According to the Health Department, East and Central Harlem have some of the highest rates, if not the single highest documented rate, of asthma in the country. Children in Harlem are hospitalized for asthma at twice the rate of children citywide. Approximately one in four children in Central Harlem has asthma—about four times the national average.

Posted in Harlem stations along 125th Street in Spanish and English, the campaign’s ads feature pained faces of African-American and Latino children suffering from secondhand smoke-related illnesses such as asthma, ear infections, allergies, and chronic cough.

“When parents smoke at home, they put their children’s health at risk,” said Sarah Perl, assistant commissioner for the Bureau of Tobacco Control.

Renee Goodwin, assistant professor of epidemiology at Columbia’s Mailman School of Public Health, agreed, arguing that secondhand smoke is the key risk element for childhood asthma.

“Of available research on causal risk factors for childhood asthma, there is the most evidence suggesting that secondhand smoke causes asthma and related conditions in infants and children,” Goodwin said.

Other experts point to a convergence of factors as responsible for the severe rates in Harlem—a heavy concentration of diesel bus depots and many other factors associated with poverty, including dust mites, mold, and roaches.

Although New York City’s smoking rate reached a low in 2006, the problem is worse in some parts of Harlem. Last year, the East Harlem rate was nearly twice as high as the citywide rate (31 percent versus 17.5 percent), according to the Health Department.

The ads, which are already posted in stations on Lexington Avenue, will also appear at the Malcolm X Boulevard/Lenox Avenue stop and at the St. Nicholas Avenue stop. The ads will remain there until Dec. 15 and are part of a broader campaign that includes advertisements in check-cashing establishments and radio commercials.

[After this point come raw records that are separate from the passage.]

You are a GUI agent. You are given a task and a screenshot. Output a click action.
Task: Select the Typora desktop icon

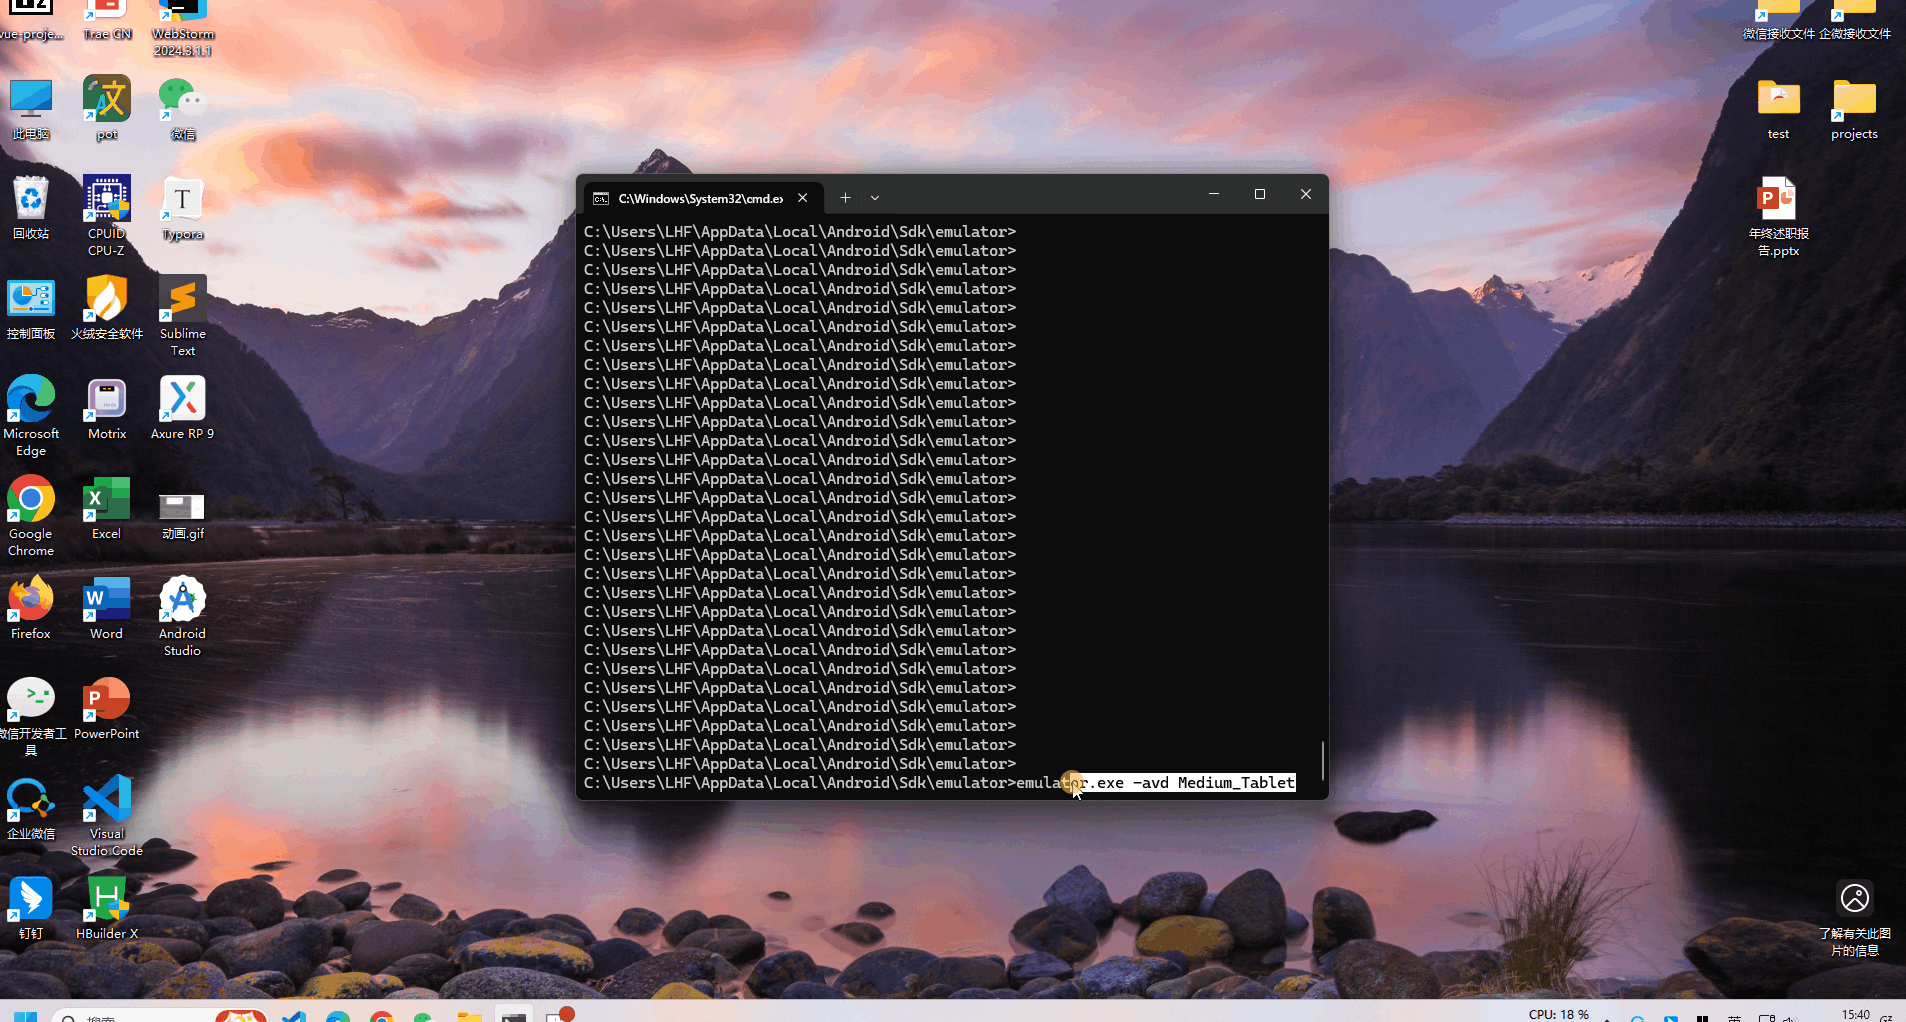[182, 201]
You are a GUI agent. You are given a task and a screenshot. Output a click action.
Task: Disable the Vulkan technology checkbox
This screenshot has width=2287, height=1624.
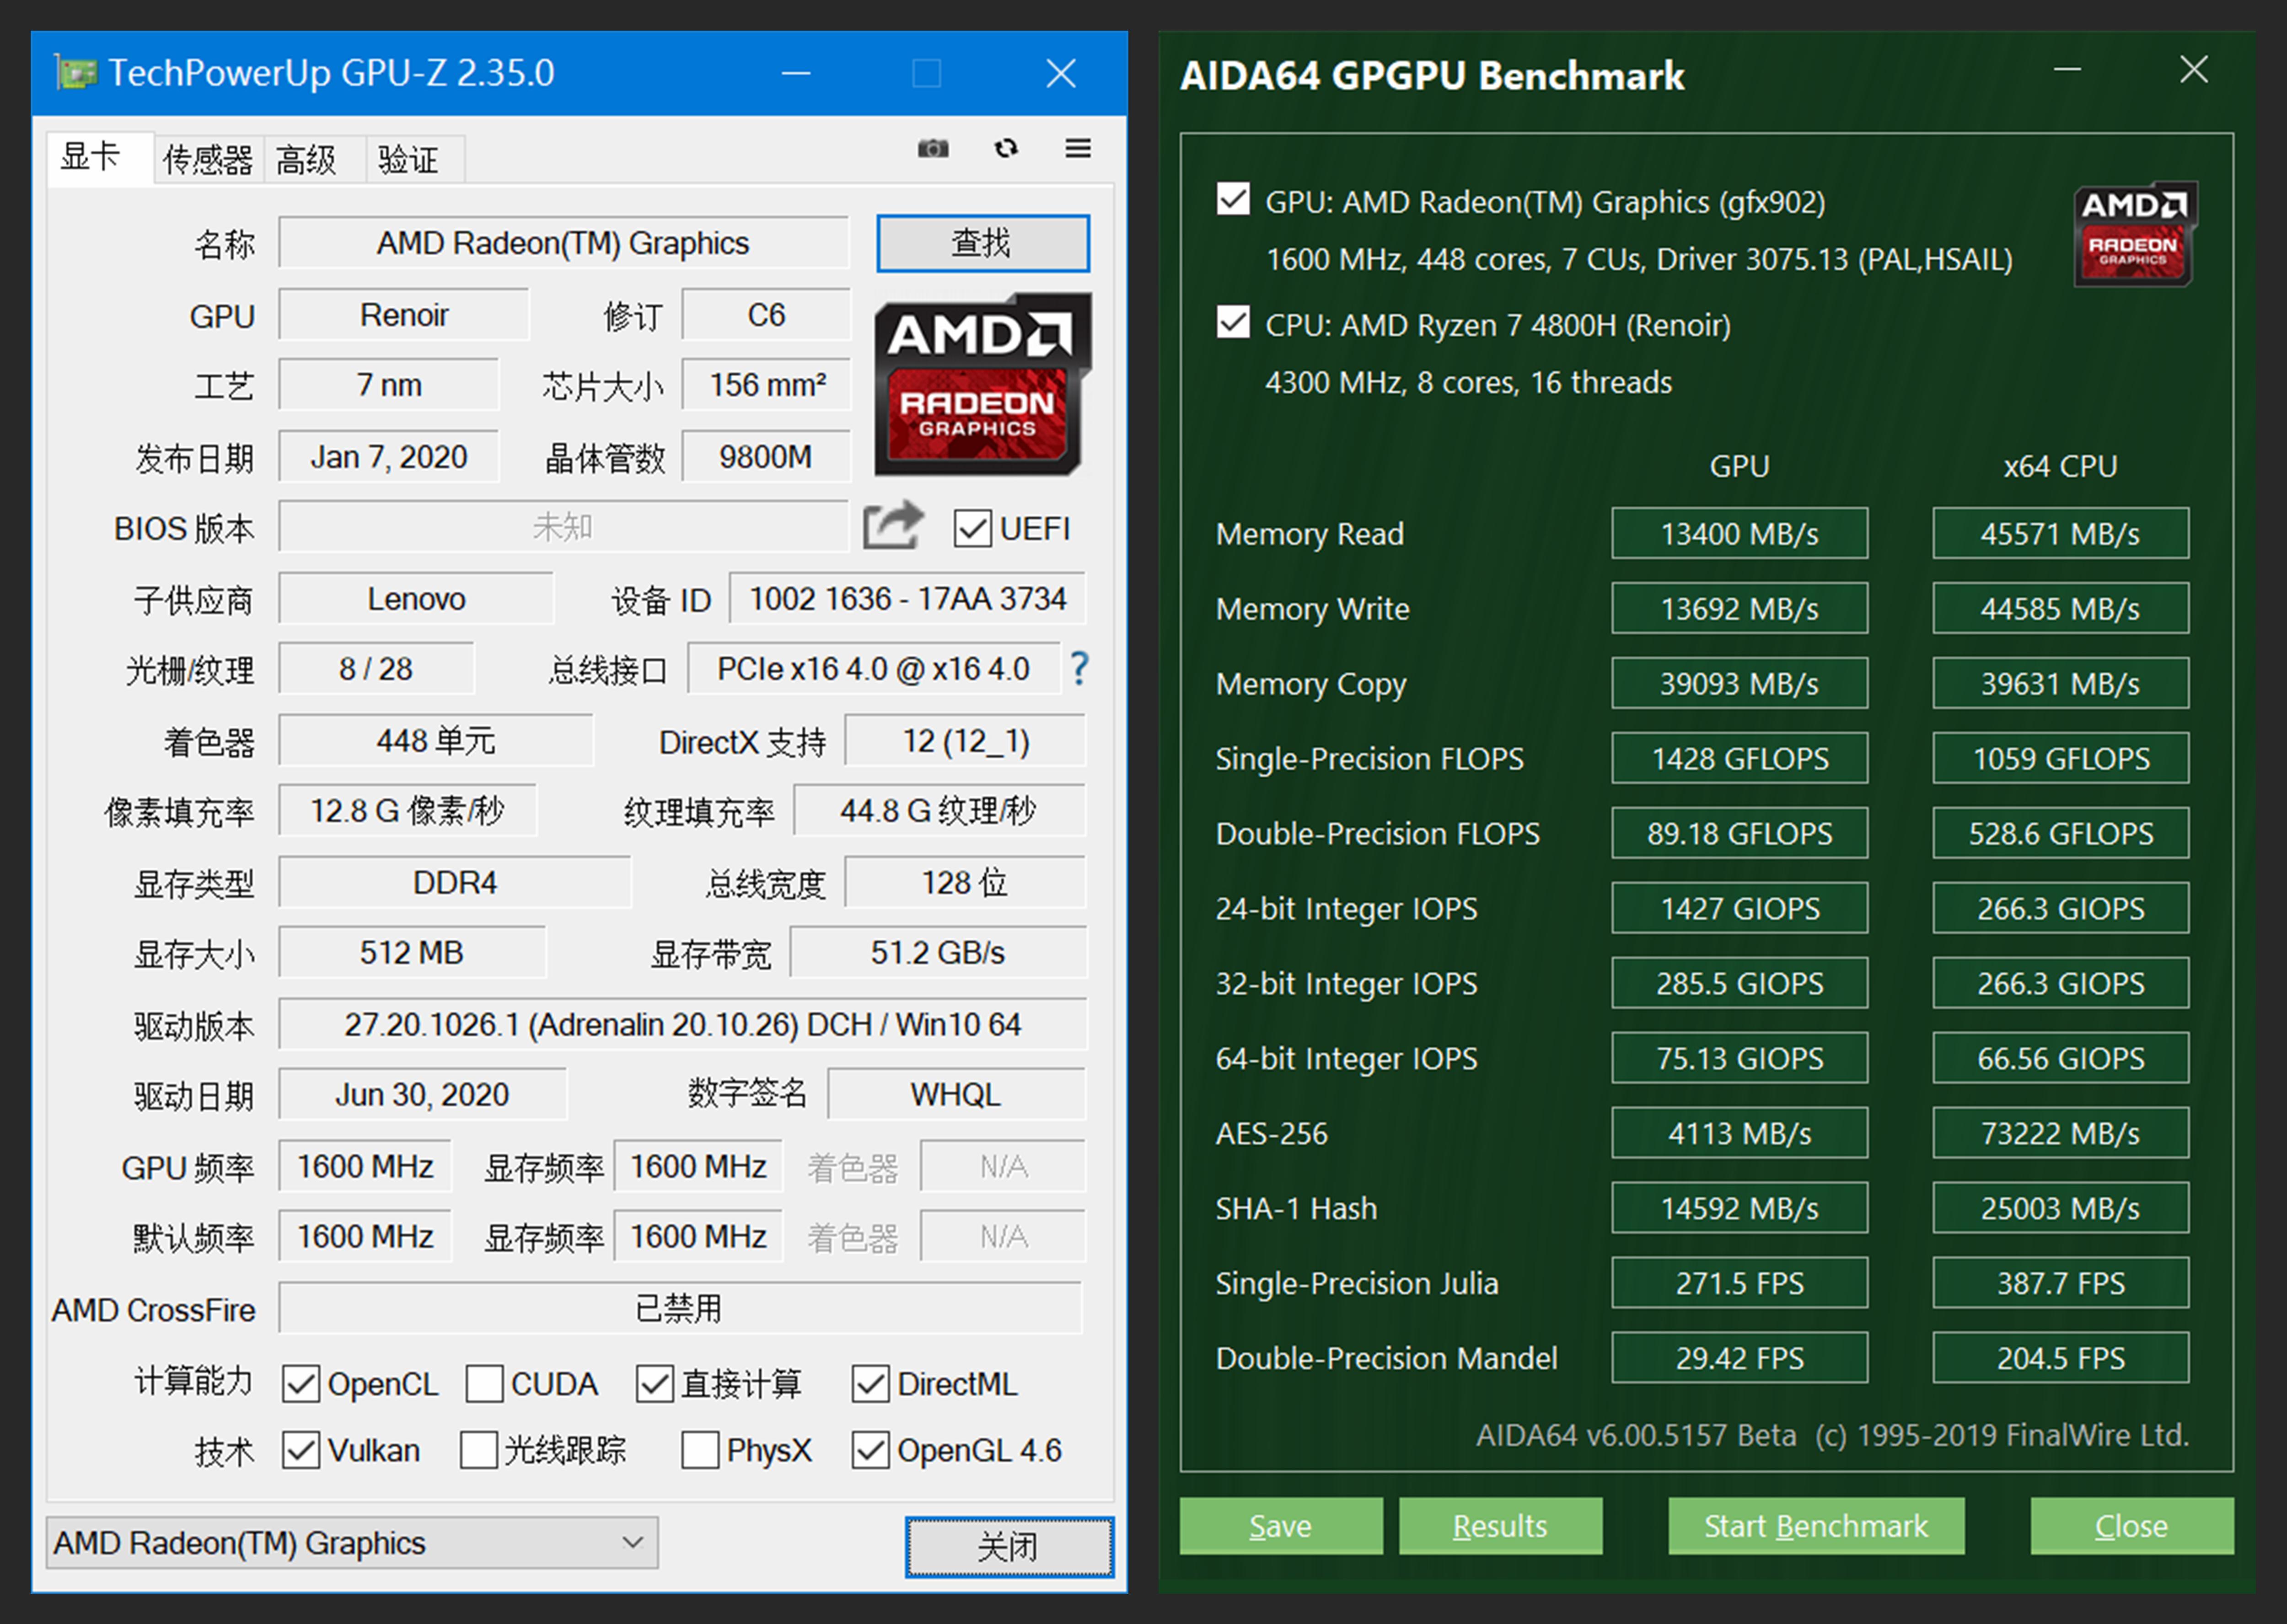[x=302, y=1450]
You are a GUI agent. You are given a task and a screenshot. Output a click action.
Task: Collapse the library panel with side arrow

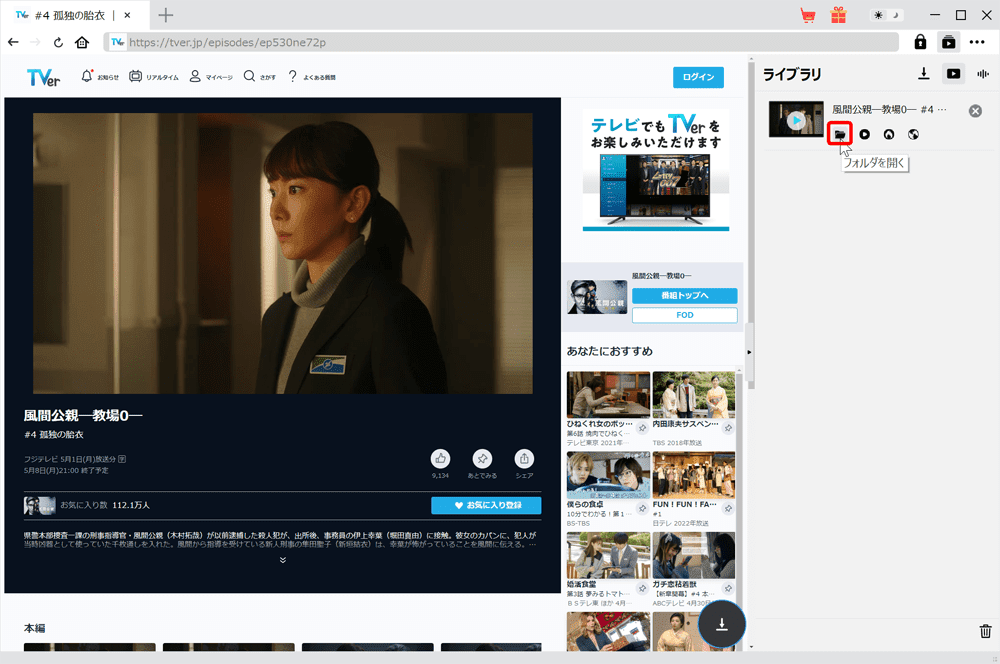(749, 351)
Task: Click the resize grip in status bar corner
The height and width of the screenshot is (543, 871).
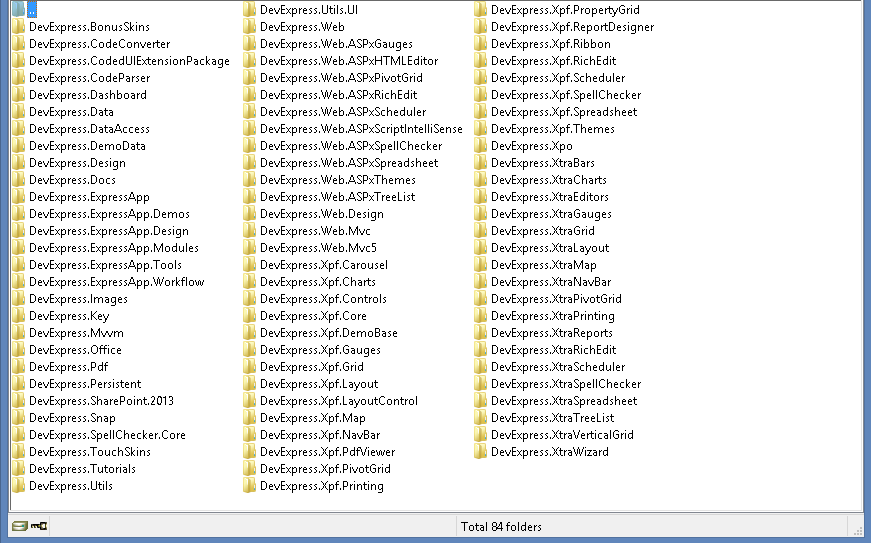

“The advertisements seem relevant and could be quite informative, as many people do not know the effects of secondhand smoke ... whether and/or to what degree they will be effective depends heavily on what kind of resources are offered, and their accessibility and availability, to those who wish to quit smoking,” Goodwin said.

Even with informative advertisements and resources, what ultimately matters is that the message gets across to Harlem residents.

At 125th and Lexington, 26-year-old East Harlem resident Yolanda Perez stood by one of the signs with her three young children.

“Yeah, I’ve seen those,” Perez said. “I’ve heard about that. I don’t smoke, but if I did I wouldn’t ever smoke around my kids.”

But as Perez spoke, a man standing next to her jumped into the conversation. “I’ve seen those ... but I never read them before. That’s sad. So many people in my building smoke, with their kids right in the room.”

The Health Department says the campaign is offering additional services in addition to the advertisements—including nicotine patches at local clinics and home-visiting programs to distribute smoke-free home kits—to help people quit smoking.